#### [提示文]
説明

電子部品

【課題】 電解コンデンサ等の電子部品に過電流が流れた場合の対策として、電流ヒューズや温度ヒューズ等の他の電子部品を用いずに信頼性を確保するとともに、他の電子部品を故障させる可能性が低い過電流の発熱対策を施した電子部品を提供すること。
【解決手段】 筒状ケース2内にコンデンサ素子1を納め、開口部をガスを透過する材料を用いた素子固定板3で固定し、間隙を設けてゴムキャップ4にて封止するとともに、コンデンサ素子1から延びたリード端子5a、5bに、素子固定板3とゴムキャップ4の間に導通遮断箇所6を設ける。

【発明の詳細な説明】
【技術分野】
【0001】
本発明は、電解コンデンサ等の電子部品に関し、特に過電流流入による発熱の対策を施した電子部品に関するものである。
【背景技術】
【0002】
電子回路に組み込む電解コンデンサ等の電子部品は、製品の安全性を確保することが重要な設計課題のひとつとされている。たとえば、落雷や過大な異常電流の負荷を直接受けると、電気製品中の電解コンデンサはコンデンサ素子に電荷が急激に溜まるので、瞬時に発熱し高温となり臨界値を越えると絶縁破壊が発生する。そして、異常電流の発生によりコンデンサが発熱し外装材が赤熱し、電気製品中の他の電子部品にまで被害を及ぼすことがある。従って、電子回路に過大な異常電流が流れないように設計するのが基本である。
【0003】
但し、過電流に対応できることが望ましいので、例えば、特許文献1には、コンデンサに過電流が流れた場合の発熱対策として、電流ヒューズや温度ヒューズを用いてコンデンサへの導通を遮断する技術が記載されている。
【0004】
図5は、特許文献1に記載の従来の絶縁破壊対策としてヒューズを追加した電子部品の概略縦断面図である。51はコンデンサ素子、52a、52bはリード端子、53はケース、54はヒューズである。ここで、ヒューズ54は、抵抗素子からなる電流ヒューズ、あるいは温度感応型の温度ヒューズが用いられている。
【0005】
ヒューズ54が電流ヒューズの場合には、コンデンサ素子1に過電流が流れても、コンデンサ素子1が発熱する前に、抵抗素子からなる電流ヒューズが溶断してコンデンサ素子1への導通を遮断する。

#### [収集資料]
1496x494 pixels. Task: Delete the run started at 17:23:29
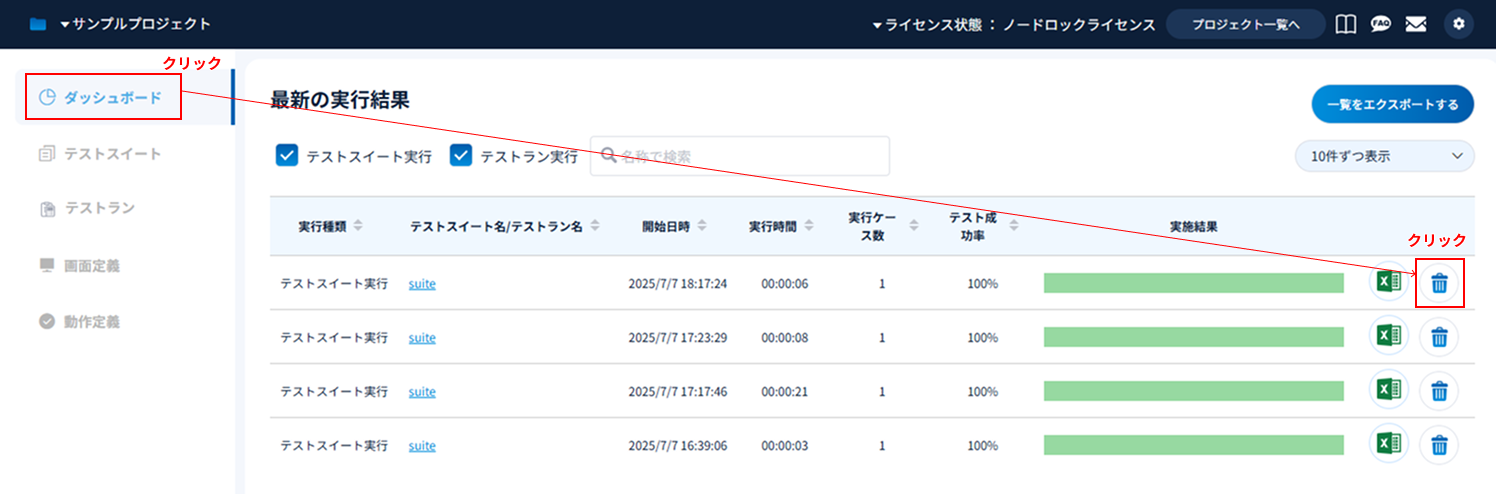coord(1439,338)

#### [作業内容]
1. 電子部品の提示文にある次の一文を英語に訳すこと。「本発明は、電解コンデンサ等の電子部品に関し、特に過電流流入による発熱の対策を施した電子部品に関するものである。」
2. 電子部品の提示文に基づき、次の問いに答えること。
(a) 特許文献1に記載の技術では、コンデンサへの導通を遮断するために何を用いるか。
(b) 図5において、符号53は何を示すか。
(c) 【解決手段】において、素子固定板3にはどのような材料が用いられるか。
3. 電子部品の提示文を、最後の文の後から書き継ぐこと。

#### [各作業の解答]
1. The present invention relates to electronic components such as electrolytic capacitors, and in particular to electronic components provided with measures against heat generated by the inflow of overcurrent.

2.
(a) 電流ヒューズや温度ヒューズ
(b) ケース
(c) ガスを透過する材料

3.
【0006】
ヒューズ54が温度ヒューズの場合には、コンデンサ素子1に過電流が流れても、コンデンサ素子1が発熱する前に、温度感応型の温度ヒューズが溶断してコンデンサ素子1への導通を遮断する。
【0007】
また、コンデンサ等の電子部品の外装部品の構造において発熱に至らないよう、電子部品内部の上昇した圧力を逃がす目的で圧力弁を設置する構造もある。
【0008】
【特許文献1】特開平11−135354号公報
【発明の開示】
【発明が解決しようとする課題】
【0009】
特許文献1の技術による電子部品では、コンデンサ素子の信頼性特性とはいえず複合電子部品となり、電流ヒューズや温度ヒューズの信頼性特性となってしまう問題があった。
【0010】
さらに、電子部品に電流ヒューズや温度ヒューズを付加するとコスト高となり、かつ部品サイズも大型化してしまう問題があった。
【0011】
また、圧力弁の設置は電子部品内部において発生したガスを外部に逃がすことを前提にしており、電子部品内部の構成物質が電子部品外部に漏出することが前提となっている。したがって、実装された回路基板に電子部品内部の構成物質が外部に漏出するので、他の電子部品も故障させてしまう可能性があった。
【0012】
そこで、本発明の課題は、電解コンデンサ等の電子部品に過電流が流れた場合の対策として、電流ヒューズや温度ヒューズ等の他の電子部品を用いた複合電子部品とすることなく信頼性を確保するとともに、他の電子部品を故障させる可能性が低い、過電流への発熱対策を施した電子部品を提供することである。
【課題を解決するための手段】
【0013】
本発明は、前記課題の解決のため、電解コンデンサ等の電子部品の構造を検討した結果なされたものである。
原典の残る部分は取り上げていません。